Stored records
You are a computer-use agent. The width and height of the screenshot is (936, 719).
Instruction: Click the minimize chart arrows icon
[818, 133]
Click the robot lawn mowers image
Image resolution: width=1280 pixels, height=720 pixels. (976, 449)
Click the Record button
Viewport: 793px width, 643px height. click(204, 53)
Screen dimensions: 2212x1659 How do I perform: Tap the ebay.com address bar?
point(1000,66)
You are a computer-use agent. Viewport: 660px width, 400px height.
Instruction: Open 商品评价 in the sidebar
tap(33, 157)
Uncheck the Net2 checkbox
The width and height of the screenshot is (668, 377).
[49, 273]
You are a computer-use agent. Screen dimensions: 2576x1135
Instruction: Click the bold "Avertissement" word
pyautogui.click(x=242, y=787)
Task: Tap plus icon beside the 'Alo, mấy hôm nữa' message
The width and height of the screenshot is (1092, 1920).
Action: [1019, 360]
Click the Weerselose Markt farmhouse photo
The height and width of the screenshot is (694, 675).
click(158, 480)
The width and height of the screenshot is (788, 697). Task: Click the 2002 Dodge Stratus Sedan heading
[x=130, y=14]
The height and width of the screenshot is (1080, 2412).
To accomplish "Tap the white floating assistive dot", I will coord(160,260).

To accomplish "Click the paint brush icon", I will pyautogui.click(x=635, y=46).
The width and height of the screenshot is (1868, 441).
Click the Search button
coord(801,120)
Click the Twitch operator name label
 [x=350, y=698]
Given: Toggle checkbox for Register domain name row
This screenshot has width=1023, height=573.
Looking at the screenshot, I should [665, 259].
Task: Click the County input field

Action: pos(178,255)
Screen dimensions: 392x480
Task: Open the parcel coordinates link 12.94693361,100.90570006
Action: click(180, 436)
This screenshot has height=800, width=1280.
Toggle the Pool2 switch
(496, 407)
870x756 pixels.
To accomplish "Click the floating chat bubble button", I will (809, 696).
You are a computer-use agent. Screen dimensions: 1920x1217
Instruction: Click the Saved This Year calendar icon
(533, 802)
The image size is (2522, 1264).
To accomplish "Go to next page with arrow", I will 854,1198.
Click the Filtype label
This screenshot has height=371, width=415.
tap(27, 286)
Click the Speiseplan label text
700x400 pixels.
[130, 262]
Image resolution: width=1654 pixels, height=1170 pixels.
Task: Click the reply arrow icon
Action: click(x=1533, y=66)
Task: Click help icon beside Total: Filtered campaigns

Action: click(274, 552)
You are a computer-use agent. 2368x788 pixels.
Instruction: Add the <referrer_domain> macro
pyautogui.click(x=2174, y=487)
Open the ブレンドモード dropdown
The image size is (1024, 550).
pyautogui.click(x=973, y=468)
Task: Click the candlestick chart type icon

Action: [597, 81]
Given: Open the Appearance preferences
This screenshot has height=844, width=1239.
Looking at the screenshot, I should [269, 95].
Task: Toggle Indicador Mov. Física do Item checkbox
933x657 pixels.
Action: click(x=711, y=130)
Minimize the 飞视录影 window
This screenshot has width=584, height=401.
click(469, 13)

(Task details) Your task is to copy each line of the entries that includes the word "checkbox".

(Problem solution)
Uncheck the Net2 checkbox
Given: Toggle checkbox for Register domain name row
Task: Toggle Indicador Mov. Física do Item checkbox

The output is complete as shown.